19 May 2022

They can't bring you down from your higher ground

Thursday music corner: Al Green (b.1946) is a legendary soul singer who rose to prominence in the 1970s with recordings such as Tired Of Being Alone, 1971 US chart-topper Let's Stay Together, and three top-five singles in 1972: Look What You Done For Me, I'm Still In Love With You and You Ought To Be With Me. In November 1972 he was in Interview magazine:

I got started when I was nineteen. But I started singing earlier. I started singing when I was a little kid. I was about nine when we had a group with my four brothers. We sang spirituals. The old regular thing. The spiritual bag. Just about like everybody else I guess. It’s fun. A lot of religious feeling, but there’s no money. The money is funny. As they say. The group has since broken up you know. They’re all married fellows now. Big fellows. Families. That type of thing.

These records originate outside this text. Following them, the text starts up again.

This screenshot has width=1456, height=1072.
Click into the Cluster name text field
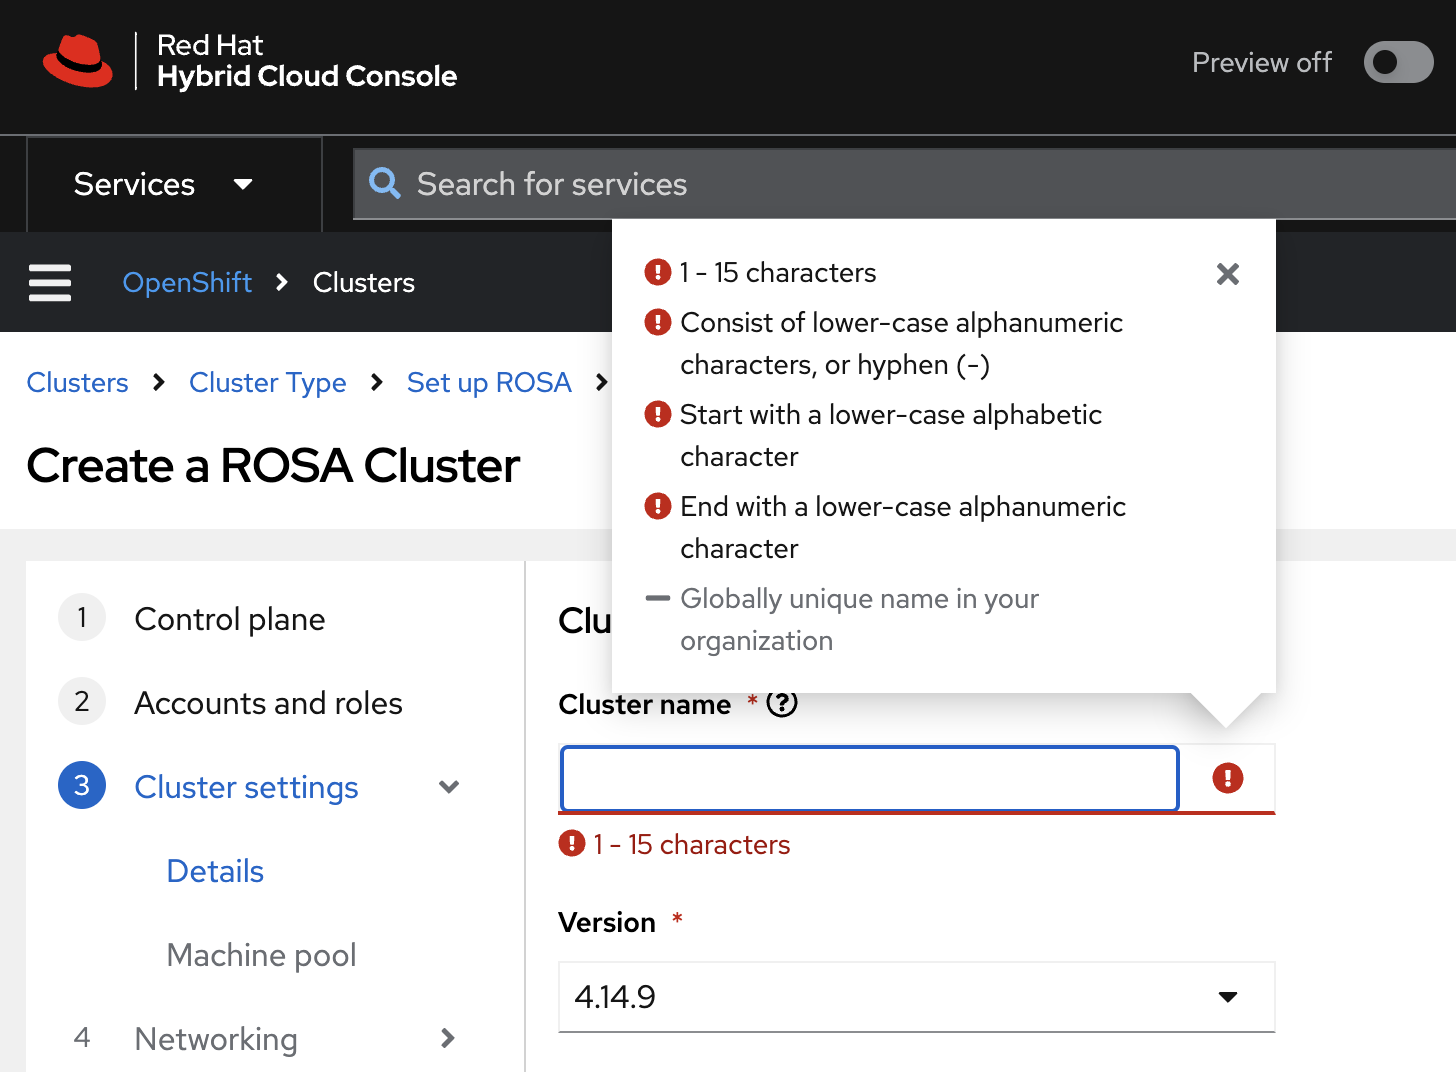coord(868,778)
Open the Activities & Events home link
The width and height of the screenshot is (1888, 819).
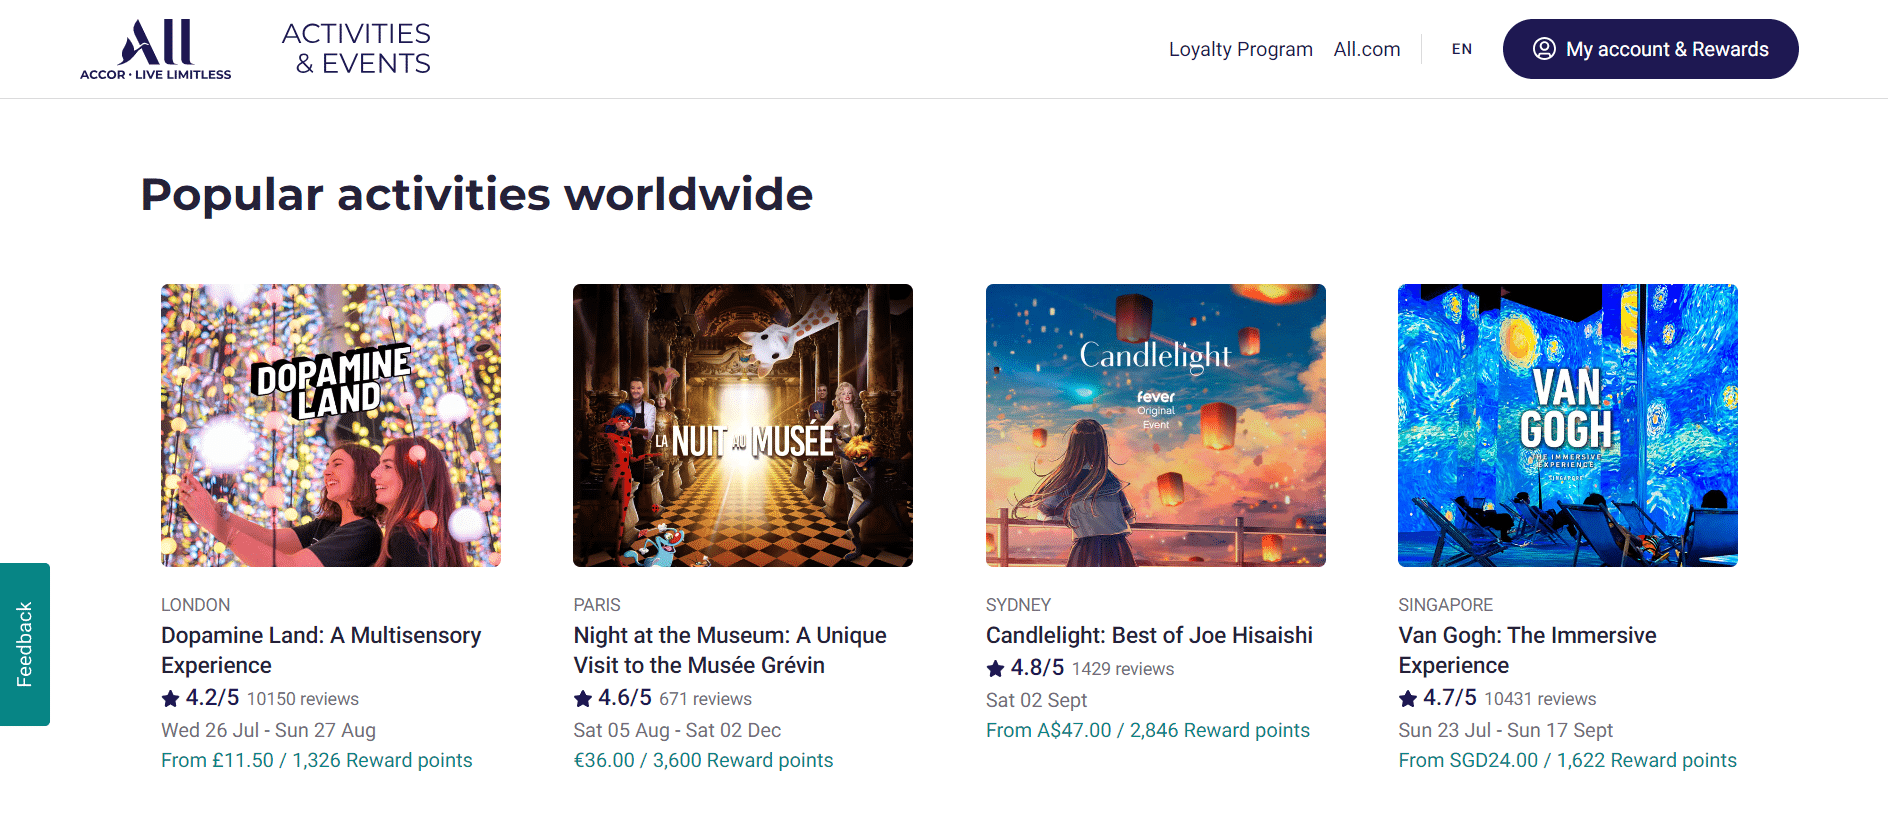coord(357,49)
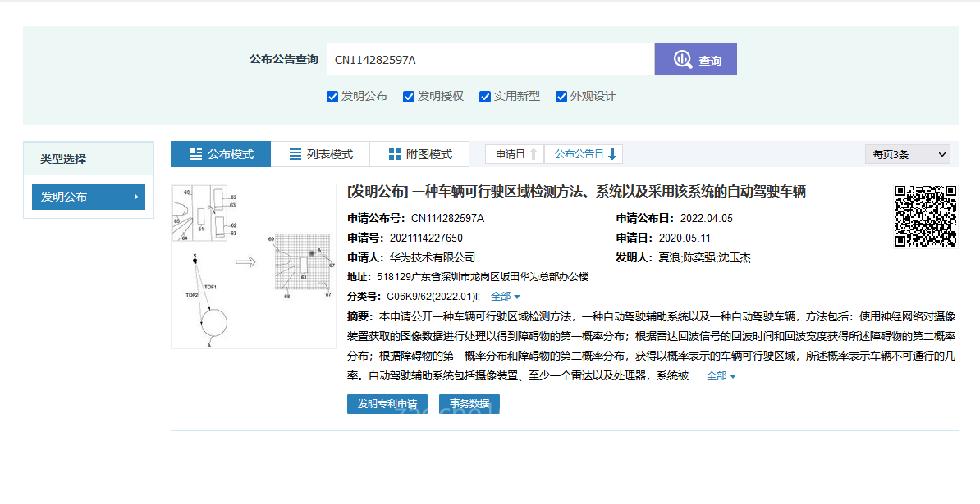This screenshot has height=504, width=980.
Task: Click the 公布模式 tab icon
Action: 195,154
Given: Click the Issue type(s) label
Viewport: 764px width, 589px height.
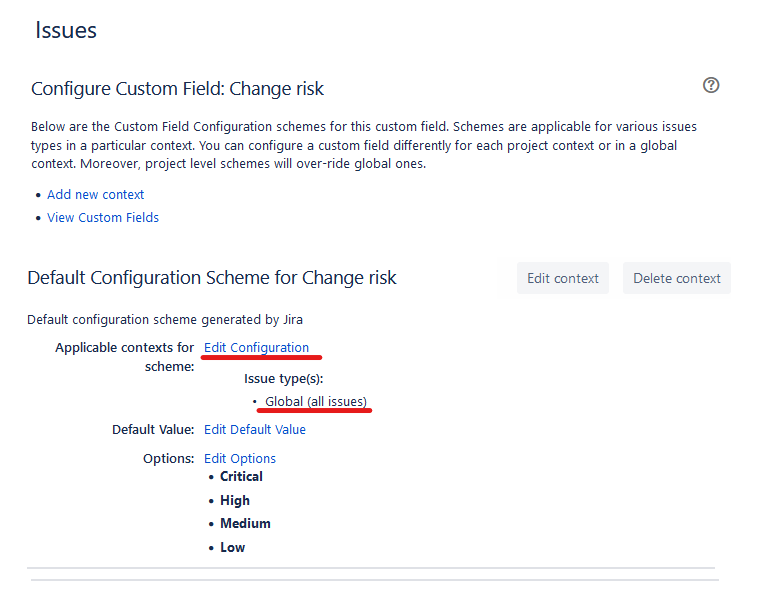Looking at the screenshot, I should pos(284,379).
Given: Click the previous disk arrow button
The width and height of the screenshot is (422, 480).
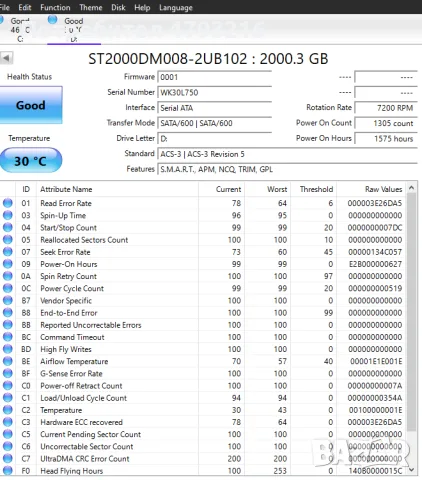Looking at the screenshot, I should click(6, 58).
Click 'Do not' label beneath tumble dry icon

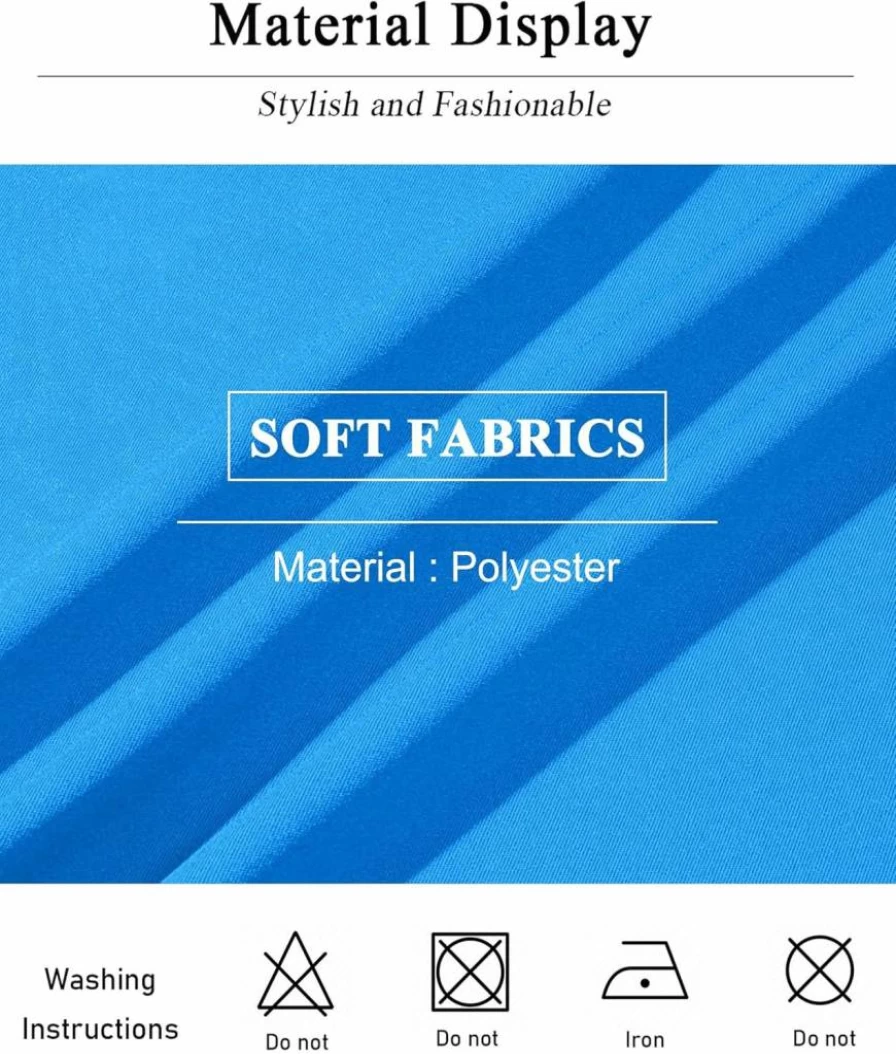[x=467, y=1039]
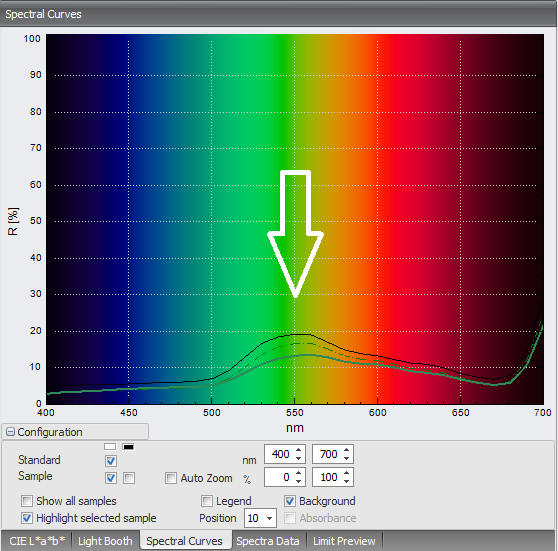The width and height of the screenshot is (558, 551).
Task: Uncheck Sample white-background checkbox
Action: (111, 478)
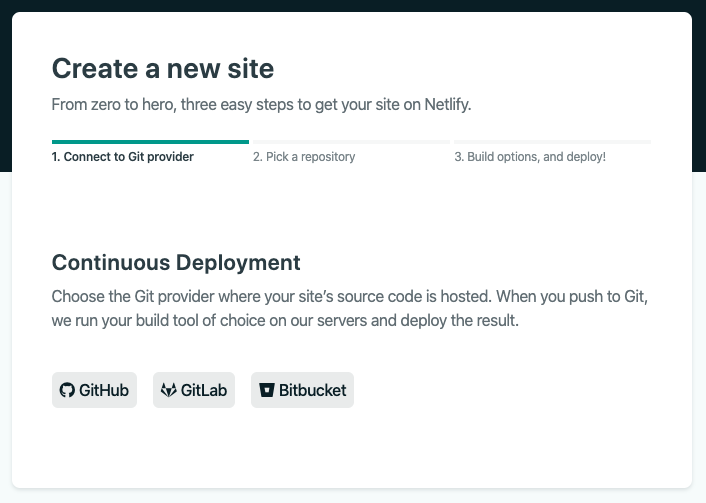Click the GitHub octocat icon
The width and height of the screenshot is (706, 503).
tap(68, 390)
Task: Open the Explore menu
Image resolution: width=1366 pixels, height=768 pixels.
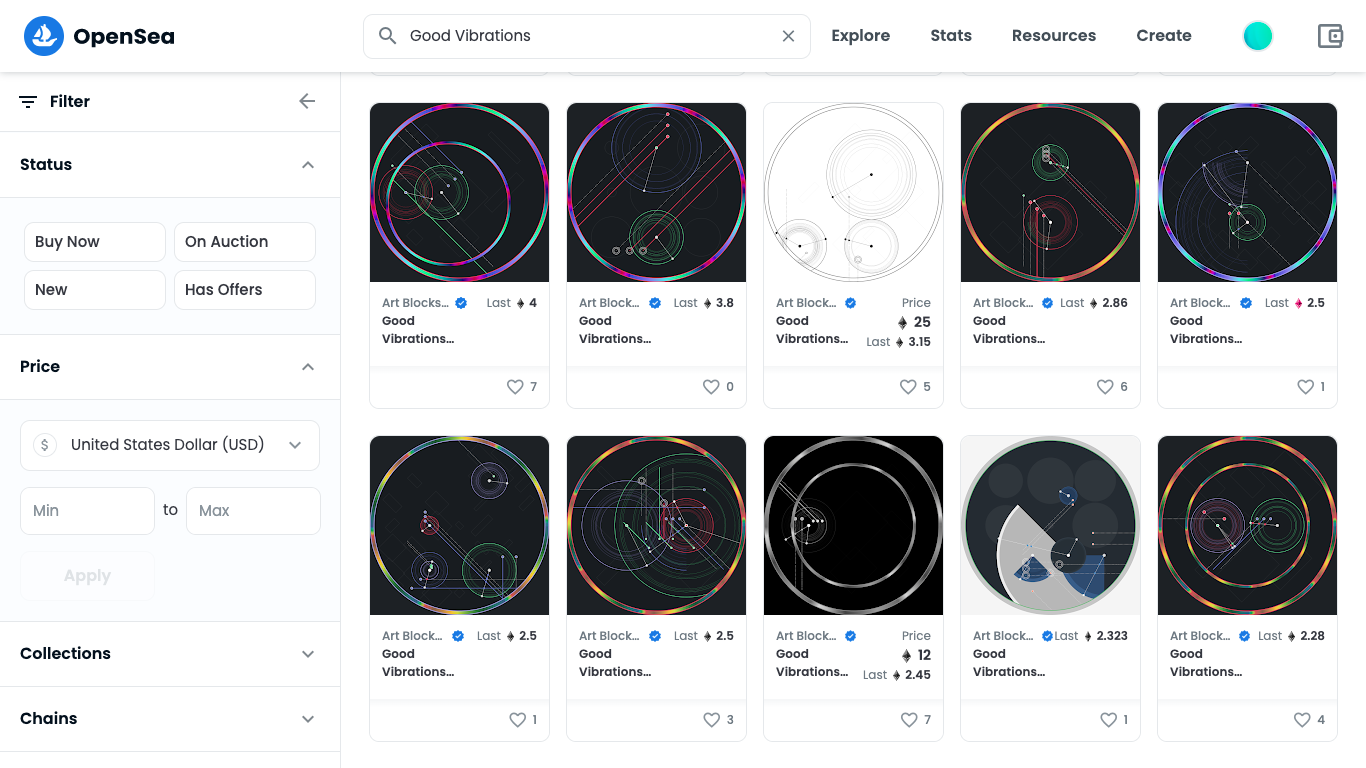Action: 861,36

All N All features on Green's 1977 LP, The Belle Album, which was his last album before he turned to gospel music in the 1980s. Despite its secular setting, All N All is unashamedly a Christian record, setting out Green's religious devotion - 'Jesus is my everything, yeah' - but the effervescent, breathless enthusiasm of its taut pop funk and its acrobatic Green vocal performance helps the track stand out from its peers. It featured on the Beautiful South singer Paul Heaton's 2004 Under the Influence compilation album alongside tracks from Willie Nelson, Tower of Power and LaVern Baker.    

Green returned to pop material in his 1988 duet with Annie Lennox, Put A Little Love In Your Heart - which featured on the Scrooged soundtrack - and 1989 single The Message Is Love. He released his most recent studio album in 2008.